(Saved entries)
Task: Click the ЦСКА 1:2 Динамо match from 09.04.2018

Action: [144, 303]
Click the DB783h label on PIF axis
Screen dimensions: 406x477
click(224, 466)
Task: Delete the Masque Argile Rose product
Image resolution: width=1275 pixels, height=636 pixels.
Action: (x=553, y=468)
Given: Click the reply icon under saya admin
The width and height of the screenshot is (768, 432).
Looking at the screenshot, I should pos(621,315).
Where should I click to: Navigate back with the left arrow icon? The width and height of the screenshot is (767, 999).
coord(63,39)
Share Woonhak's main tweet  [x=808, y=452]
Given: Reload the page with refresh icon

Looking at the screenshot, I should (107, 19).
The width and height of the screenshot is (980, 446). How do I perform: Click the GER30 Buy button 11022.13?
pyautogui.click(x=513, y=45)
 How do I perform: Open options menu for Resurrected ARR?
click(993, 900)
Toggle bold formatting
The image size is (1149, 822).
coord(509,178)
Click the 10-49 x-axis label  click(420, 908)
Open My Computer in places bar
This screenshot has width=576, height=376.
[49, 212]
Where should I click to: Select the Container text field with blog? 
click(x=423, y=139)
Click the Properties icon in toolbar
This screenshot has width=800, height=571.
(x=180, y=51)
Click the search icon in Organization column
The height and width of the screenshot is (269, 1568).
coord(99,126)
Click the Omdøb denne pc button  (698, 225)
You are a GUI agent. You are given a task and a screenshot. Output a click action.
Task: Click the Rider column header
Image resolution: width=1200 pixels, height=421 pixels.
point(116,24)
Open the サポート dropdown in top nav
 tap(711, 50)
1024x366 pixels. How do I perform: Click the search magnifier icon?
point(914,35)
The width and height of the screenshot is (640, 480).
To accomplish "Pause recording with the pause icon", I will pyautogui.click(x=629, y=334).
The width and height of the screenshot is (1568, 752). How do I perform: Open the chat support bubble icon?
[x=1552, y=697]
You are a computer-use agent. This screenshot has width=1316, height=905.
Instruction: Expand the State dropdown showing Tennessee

▶ _YOUR TASK_: Show all lines from the records above where the word "agent" occurs.

▶ _SOLUTION FOR THIS EXERCISE_:
You are a GUI agent. You are given a task and a screenshot. Output a click action.
You are a computer-use agent. This screenshot has width=1316, height=905.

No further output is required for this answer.